Equipped with ambition and a B.F.A. in photography from Ohio University in 1955, Karales headed to New York and found work as a darkroom assistant to master photographer W. Eugene Smith. Karales's earliest photo-essays had already come to the attention of Edward Steichen, curator of photography at the Museum of Modern Art in New York, which acquired two of Karales's photographs from his series on the Greek American community of Canton, Ohio. Another early photo-essay, on the integrated mining community of Rendville, Ohio, was featured in Karales's first solo exhibition, held in 1958 at Helen Gee's Limelight gallery in Greenwich Village. From 1960 to 1971, Karales worked as a staff photographer for Look magazine, traveling the world during a time of dynamic social change and recording the harsh realities he witnessed at home and abroad.

By the time Karales documented the fifty-four-mile voting-rights march from Selma to Montgomery, Alabama, in 1965 he had already developed a strong relationship with its most prominent leader, Dr. Martin Luther King Jr., and had been granted unprecedented access to the King family. That connection translated into a powerful empathy in the photographs that still resonates for viewers today.

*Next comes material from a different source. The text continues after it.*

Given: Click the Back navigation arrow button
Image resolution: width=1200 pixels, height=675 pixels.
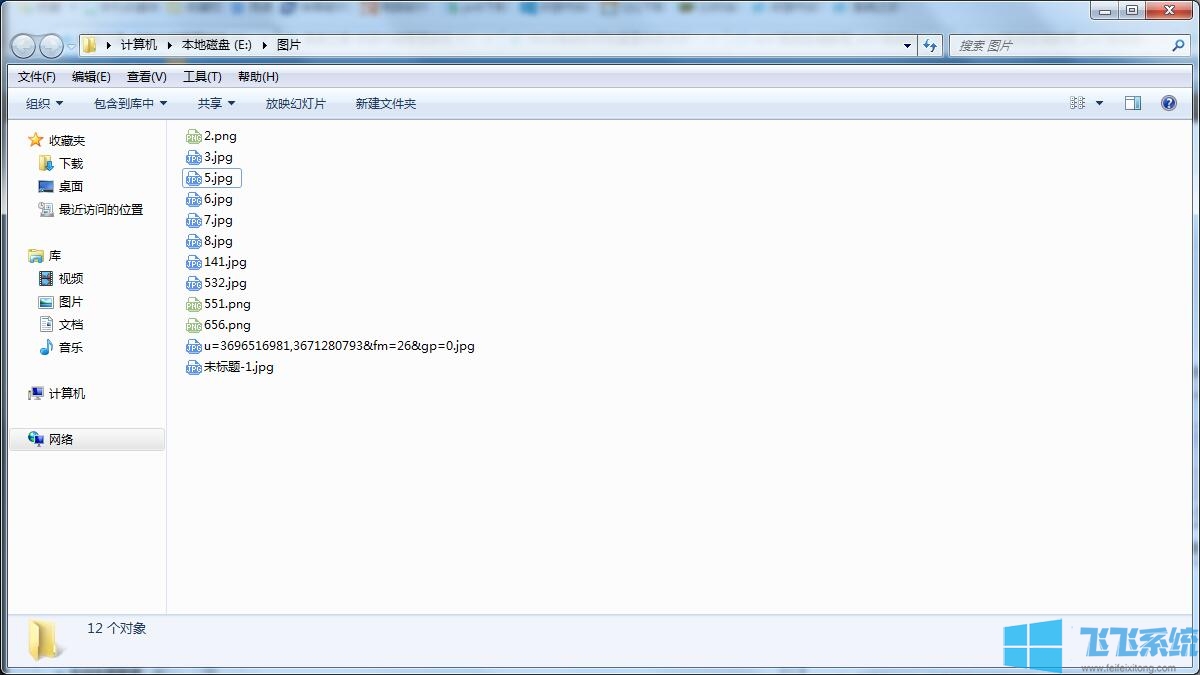Looking at the screenshot, I should 23,46.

The Village Voice described Karales's civil rights work as bearing the weight of history and the grace of art. Controversy and Hope presents many of Karales's images from the era, including some photographs published here for the first time. Julian Cox, with the assistance of Rebekah Jacob and Monica Karales, has selected a bold representation of Karales's photographs, augmenting his visual legacy with biographical information and personal recollections. Civil rights leader Andrew Young, who appears in some of Karales's photographs, has provided a foreword to the volume.

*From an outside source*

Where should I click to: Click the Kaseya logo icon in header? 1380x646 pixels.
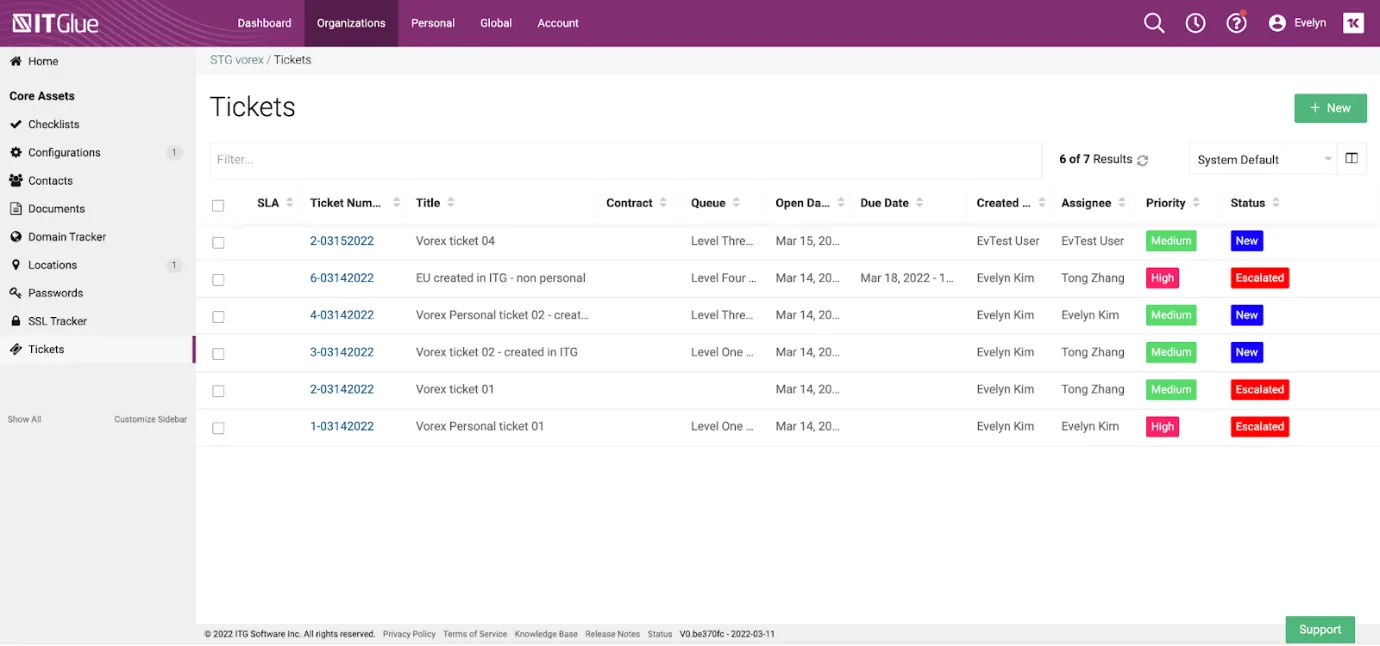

Contributor Bio(s): Cox, Julian: - Julian Cox is the founding curator of photography and chief curator for the Fine Arts Museums of San Francisco. For more than a decade Cox worked with the photographs collection at the J. Paul Getty Museum in Los Angeles and then spent five years leading the photography program at Atlanta's High Museum of Art. His previous books include Julia Margaret Cameron: The Complete Photographs; Harry Callahan: Eleanor; Road to Freedom: Photographs of the Civil Rights Movement, 1956-1968; and The Portrait Unbound: Photographs by Robert Weingarten.Jacob, Rebekah: - Rebekah Jacob is the proprietor of the Rebekah Jacob Gallery in Charleston, South Carolina, and represents the Estate of James Karales. She is an expert on the art and photography of the American South and represents a number of eminent southern artists. Jacob holds undergraduate and graduate degrees from the University of Mississippi and a certificate in appraisal studies in fine and decorative arts from New York University. She is also a certified member of the Appraisers Association of America.Karales, Monica: - Monica Karales is the widow of James Karales. She was born in Switzerland and raised in Lenzerheide-Valbella, in a picturesque valley in the Swiss Alps. Trained in the visual arts, she met and married James Karales in 1973 and was his constant companion until she was widowed in 2002. Karales has since dedicated herself to preserving her late husband's archive and ensuring that his legacy survives in the form of exhibitions and scholarly publications.